PROBLEM DESCRIPTION. Could you please retype all of the data below exactly?

GIVEN DATA.

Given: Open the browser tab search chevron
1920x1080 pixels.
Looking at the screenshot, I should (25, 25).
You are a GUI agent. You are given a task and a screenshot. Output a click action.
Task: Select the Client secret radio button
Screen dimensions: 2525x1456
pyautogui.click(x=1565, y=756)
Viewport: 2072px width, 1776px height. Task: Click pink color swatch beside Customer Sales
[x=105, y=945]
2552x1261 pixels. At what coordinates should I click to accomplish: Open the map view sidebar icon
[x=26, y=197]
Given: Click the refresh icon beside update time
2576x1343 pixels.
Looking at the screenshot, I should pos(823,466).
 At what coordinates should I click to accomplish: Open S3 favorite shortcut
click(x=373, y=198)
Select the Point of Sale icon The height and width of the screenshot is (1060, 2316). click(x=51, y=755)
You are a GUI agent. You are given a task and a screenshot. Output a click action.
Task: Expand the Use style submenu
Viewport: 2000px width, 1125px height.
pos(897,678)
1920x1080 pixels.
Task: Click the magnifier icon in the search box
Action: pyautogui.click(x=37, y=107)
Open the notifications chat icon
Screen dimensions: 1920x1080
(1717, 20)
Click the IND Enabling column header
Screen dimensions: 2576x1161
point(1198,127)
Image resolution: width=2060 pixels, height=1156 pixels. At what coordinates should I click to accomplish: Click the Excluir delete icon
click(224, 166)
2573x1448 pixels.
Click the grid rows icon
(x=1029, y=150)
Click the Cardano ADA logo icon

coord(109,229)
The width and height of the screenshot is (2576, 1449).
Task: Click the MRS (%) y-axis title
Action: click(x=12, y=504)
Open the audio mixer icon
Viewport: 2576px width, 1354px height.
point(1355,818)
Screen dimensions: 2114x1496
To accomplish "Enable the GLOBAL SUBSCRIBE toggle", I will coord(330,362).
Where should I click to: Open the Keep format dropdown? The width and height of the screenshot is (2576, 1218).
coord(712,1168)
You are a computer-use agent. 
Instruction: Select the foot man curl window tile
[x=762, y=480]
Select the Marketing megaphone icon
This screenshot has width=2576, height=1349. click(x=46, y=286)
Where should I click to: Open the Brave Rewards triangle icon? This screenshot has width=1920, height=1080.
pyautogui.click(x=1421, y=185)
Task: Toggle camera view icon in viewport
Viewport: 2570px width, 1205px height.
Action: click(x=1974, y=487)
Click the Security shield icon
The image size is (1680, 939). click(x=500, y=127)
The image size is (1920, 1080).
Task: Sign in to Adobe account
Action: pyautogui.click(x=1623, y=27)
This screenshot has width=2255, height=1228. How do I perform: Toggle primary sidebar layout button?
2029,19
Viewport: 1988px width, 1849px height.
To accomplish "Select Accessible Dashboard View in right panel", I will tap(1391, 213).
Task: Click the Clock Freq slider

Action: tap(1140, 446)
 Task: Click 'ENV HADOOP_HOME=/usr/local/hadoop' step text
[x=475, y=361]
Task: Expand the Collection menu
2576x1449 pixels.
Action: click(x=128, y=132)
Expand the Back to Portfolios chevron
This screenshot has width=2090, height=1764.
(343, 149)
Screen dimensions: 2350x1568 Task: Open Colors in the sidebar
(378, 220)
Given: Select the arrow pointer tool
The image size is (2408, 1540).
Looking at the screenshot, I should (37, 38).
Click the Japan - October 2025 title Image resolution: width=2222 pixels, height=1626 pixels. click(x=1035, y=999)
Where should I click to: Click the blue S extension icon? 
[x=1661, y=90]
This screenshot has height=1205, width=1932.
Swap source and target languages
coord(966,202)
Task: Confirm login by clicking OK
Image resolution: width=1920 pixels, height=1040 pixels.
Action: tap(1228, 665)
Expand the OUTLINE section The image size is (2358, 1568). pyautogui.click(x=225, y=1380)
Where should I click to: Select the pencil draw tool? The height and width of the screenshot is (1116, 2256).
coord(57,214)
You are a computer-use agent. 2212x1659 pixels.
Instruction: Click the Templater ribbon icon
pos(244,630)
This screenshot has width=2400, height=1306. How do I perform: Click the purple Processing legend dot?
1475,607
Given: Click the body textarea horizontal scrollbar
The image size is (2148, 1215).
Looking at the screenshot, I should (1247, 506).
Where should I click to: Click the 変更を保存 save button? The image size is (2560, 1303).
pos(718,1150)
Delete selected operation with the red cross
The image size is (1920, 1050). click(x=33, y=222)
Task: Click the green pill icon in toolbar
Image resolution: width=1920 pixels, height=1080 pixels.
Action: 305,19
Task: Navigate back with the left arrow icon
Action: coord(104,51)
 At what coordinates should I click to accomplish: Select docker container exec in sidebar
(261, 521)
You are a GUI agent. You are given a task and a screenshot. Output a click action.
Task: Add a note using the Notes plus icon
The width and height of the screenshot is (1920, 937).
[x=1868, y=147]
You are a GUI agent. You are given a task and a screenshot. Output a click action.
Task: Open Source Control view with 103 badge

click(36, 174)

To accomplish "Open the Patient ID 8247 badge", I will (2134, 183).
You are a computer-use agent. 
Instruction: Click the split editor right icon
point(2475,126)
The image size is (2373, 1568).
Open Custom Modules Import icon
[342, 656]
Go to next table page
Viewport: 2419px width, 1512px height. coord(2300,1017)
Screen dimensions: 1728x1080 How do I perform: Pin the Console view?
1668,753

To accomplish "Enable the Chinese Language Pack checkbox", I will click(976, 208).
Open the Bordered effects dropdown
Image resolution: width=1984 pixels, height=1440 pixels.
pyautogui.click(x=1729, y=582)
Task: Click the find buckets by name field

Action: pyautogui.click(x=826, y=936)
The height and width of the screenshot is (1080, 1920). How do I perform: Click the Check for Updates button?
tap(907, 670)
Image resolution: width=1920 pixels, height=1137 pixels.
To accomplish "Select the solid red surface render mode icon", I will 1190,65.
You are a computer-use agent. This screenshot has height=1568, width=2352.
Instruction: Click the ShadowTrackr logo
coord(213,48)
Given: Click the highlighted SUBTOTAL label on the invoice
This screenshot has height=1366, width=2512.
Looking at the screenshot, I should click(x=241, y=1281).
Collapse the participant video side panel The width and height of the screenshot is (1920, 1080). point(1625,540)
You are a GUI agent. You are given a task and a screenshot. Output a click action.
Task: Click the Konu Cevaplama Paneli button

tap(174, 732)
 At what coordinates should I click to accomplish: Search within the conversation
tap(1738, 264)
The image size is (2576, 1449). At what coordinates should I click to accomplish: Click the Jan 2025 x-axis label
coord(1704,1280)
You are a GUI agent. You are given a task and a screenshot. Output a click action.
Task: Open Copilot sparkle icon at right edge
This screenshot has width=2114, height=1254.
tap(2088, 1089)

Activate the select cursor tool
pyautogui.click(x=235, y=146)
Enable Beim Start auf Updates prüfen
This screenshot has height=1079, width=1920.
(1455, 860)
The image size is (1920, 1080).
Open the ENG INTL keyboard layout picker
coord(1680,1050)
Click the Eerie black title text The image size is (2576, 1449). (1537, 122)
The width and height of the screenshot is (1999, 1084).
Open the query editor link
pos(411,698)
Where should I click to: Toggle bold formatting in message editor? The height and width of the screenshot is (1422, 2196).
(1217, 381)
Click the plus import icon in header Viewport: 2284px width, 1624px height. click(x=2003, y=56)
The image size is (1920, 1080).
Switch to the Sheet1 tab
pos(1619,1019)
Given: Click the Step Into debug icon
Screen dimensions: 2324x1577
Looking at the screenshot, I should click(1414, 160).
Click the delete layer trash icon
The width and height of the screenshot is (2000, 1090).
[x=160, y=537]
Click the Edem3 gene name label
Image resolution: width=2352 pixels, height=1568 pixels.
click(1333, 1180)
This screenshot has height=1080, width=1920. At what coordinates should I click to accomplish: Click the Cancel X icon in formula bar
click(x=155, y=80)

SOLUTION TO THIS TASK.
Given: Open the browser tab search chevron
1920x1080 pixels.
Looking at the screenshot, I should (25, 25).
You are a GUI agent. You are given a task and a screenshot. Output a click action.
Task: Select the Client secret radio button
Screen dimensions: 2525x1456
pyautogui.click(x=1565, y=756)
Viewport: 2072px width, 1776px height. Task: Click pink color swatch beside Customer Sales
[x=105, y=945]
2552x1261 pixels. At what coordinates should I click to accomplish: Open the map view sidebar icon
[x=26, y=197]
Given: Click the refresh icon beside update time
2576x1343 pixels.
Looking at the screenshot, I should pos(823,466).
 At what coordinates should I click to accomplish: Open S3 favorite shortcut
click(x=373, y=198)
Select the Point of Sale icon The height and width of the screenshot is (1060, 2316). click(x=51, y=755)
You are a GUI agent. You are given a task and a screenshot. Output a click action.
Task: Expand the Use style submenu
Viewport: 2000px width, 1125px height.
pos(897,678)
1920x1080 pixels.
Task: Click the magnifier icon in the search box
Action: pyautogui.click(x=37, y=107)
Open the notifications chat icon
Screen dimensions: 1920x1080
(1717, 20)
Click the IND Enabling column header
Screen dimensions: 2576x1161
point(1198,127)
Image resolution: width=2060 pixels, height=1156 pixels. At what coordinates should I click to accomplish: Click the Excluir delete icon
click(224, 166)
2573x1448 pixels.
Click the grid rows icon
(x=1029, y=150)
Click the Cardano ADA logo icon

coord(109,229)
The width and height of the screenshot is (2576, 1449).
Task: Click the MRS (%) y-axis title
Action: click(x=12, y=504)
Open the audio mixer icon
Viewport: 2576px width, 1354px height.
point(1355,818)
Screen dimensions: 2114x1496
To accomplish "Enable the GLOBAL SUBSCRIBE toggle", I will coord(330,362).
Where should I click to: Open the Keep format dropdown? The width and height of the screenshot is (2576, 1218).
coord(712,1168)
You are a computer-use agent. 
Instruction: Select the foot man curl window tile
[x=762, y=480]
Select the Marketing megaphone icon
This screenshot has width=2576, height=1349. click(x=46, y=286)
Where should I click to: Open the Brave Rewards triangle icon? This screenshot has width=1920, height=1080.
pyautogui.click(x=1421, y=185)
Task: Toggle camera view icon in viewport
Viewport: 2570px width, 1205px height.
Action: click(x=1974, y=487)
Click the Security shield icon
The image size is (1680, 939). click(x=500, y=127)
The image size is (1920, 1080).
Task: Sign in to Adobe account
Action: pyautogui.click(x=1623, y=27)
This screenshot has width=2255, height=1228. How do I perform: Toggle primary sidebar layout button?
2029,19
Viewport: 1988px width, 1849px height.
To accomplish "Select Accessible Dashboard View in right panel", I will tap(1391, 213).
Task: Click the Clock Freq slider

Action: tap(1140, 446)
 Task: Click 'ENV HADOOP_HOME=/usr/local/hadoop' step text
[x=475, y=361]
Task: Expand the Collection menu
2576x1449 pixels.
Action: click(x=128, y=132)
Expand the Back to Portfolios chevron
This screenshot has width=2090, height=1764.
(343, 149)
Screen dimensions: 2350x1568 Task: Open Colors in the sidebar
(378, 220)
Given: Select the arrow pointer tool
The image size is (2408, 1540).
Looking at the screenshot, I should (37, 38).
Click the Japan - October 2025 title Image resolution: width=2222 pixels, height=1626 pixels. click(x=1035, y=999)
Where should I click to: Click the blue S extension icon? 
[x=1661, y=90]
This screenshot has height=1205, width=1932.
Swap source and target languages
coord(966,202)
Task: Confirm login by clicking OK
Image resolution: width=1920 pixels, height=1040 pixels.
Action: tap(1228, 665)
Expand the OUTLINE section The image size is (2358, 1568). pyautogui.click(x=225, y=1380)
Where should I click to: Select the pencil draw tool? The height and width of the screenshot is (1116, 2256).
coord(57,214)
You are a computer-use agent. 2212x1659 pixels.
Instruction: Click the Templater ribbon icon
pos(244,630)
This screenshot has width=2400, height=1306. How do I perform: Click the purple Processing legend dot?
1475,607
Given: Click the body textarea horizontal scrollbar
The image size is (2148, 1215).
Looking at the screenshot, I should (1247, 506).
Where should I click to: Click the 変更を保存 save button? The image size is (2560, 1303).
pos(718,1150)
Delete selected operation with the red cross
The image size is (1920, 1050). click(x=33, y=222)
Task: Click the green pill icon in toolbar
Image resolution: width=1920 pixels, height=1080 pixels.
Action: 305,19
Task: Navigate back with the left arrow icon
Action: coord(104,51)
 At what coordinates should I click to accomplish: Select docker container exec in sidebar
(261, 521)
You are a GUI agent. You are given a task and a screenshot. Output a click action.
Task: Add a note using the Notes plus icon
The width and height of the screenshot is (1920, 937).
[x=1868, y=147]
You are a GUI agent. You are given a task and a screenshot. Output a click action.
Task: Open Source Control view with 103 badge

click(36, 174)

To accomplish "Open the Patient ID 8247 badge", I will (2134, 183).
You are a computer-use agent. 
Instruction: Click the split editor right icon
point(2475,126)
The image size is (2373, 1568).
Open Custom Modules Import icon
[342, 656]
Go to next table page
Viewport: 2419px width, 1512px height. coord(2300,1017)
Screen dimensions: 1728x1080 How do I perform: Pin the Console view?
1668,753

To accomplish "Enable the Chinese Language Pack checkbox", I will click(976, 208).
Open the Bordered effects dropdown
Image resolution: width=1984 pixels, height=1440 pixels.
pyautogui.click(x=1729, y=582)
Task: Click the find buckets by name field

Action: pyautogui.click(x=826, y=936)
The height and width of the screenshot is (1080, 1920). How do I perform: Click the Check for Updates button?
tap(907, 670)
Image resolution: width=1920 pixels, height=1137 pixels.
To accomplish "Select the solid red surface render mode icon", I will 1190,65.
You are a computer-use agent. This screenshot has height=1568, width=2352.
Instruction: Click the ShadowTrackr logo
coord(213,48)
Given: Click the highlighted SUBTOTAL label on the invoice
This screenshot has height=1366, width=2512.
Looking at the screenshot, I should click(x=241, y=1281).
Collapse the participant video side panel The width and height of the screenshot is (1920, 1080). point(1625,540)
You are a GUI agent. You are given a task and a screenshot. Output a click action.
Task: Click the Konu Cevaplama Paneli button

tap(174, 732)
 At what coordinates should I click to accomplish: Search within the conversation
tap(1738, 264)
The image size is (2576, 1449). At what coordinates should I click to accomplish: Click the Jan 2025 x-axis label
coord(1704,1280)
You are a GUI agent. You are given a task and a screenshot. Output a click action.
Task: Open Copilot sparkle icon at right edge
This screenshot has width=2114, height=1254.
tap(2088, 1089)

Activate the select cursor tool
pyautogui.click(x=235, y=146)
Enable Beim Start auf Updates prüfen
This screenshot has height=1079, width=1920.
(1455, 860)
The image size is (1920, 1080).
Open the ENG INTL keyboard layout picker
coord(1680,1050)
Click the Eerie black title text The image size is (2576, 1449). (1537, 122)
The width and height of the screenshot is (1999, 1084).
Open the query editor link
pos(411,698)
Where should I click to: Toggle bold formatting in message editor? The height and width of the screenshot is (1422, 2196).
(1217, 381)
Click the plus import icon in header Viewport: 2284px width, 1624px height. click(x=2003, y=56)
The image size is (1920, 1080).
Switch to the Sheet1 tab
pos(1619,1019)
Given: Click the Step Into debug icon
Screen dimensions: 2324x1577
Looking at the screenshot, I should click(1414, 160).
Click the delete layer trash icon
The width and height of the screenshot is (2000, 1090).
[x=160, y=537]
Click the Edem3 gene name label
Image resolution: width=2352 pixels, height=1568 pixels.
click(1333, 1180)
This screenshot has height=1080, width=1920. At what coordinates should I click to accomplish: Click the Cancel X icon in formula bar
click(x=155, y=80)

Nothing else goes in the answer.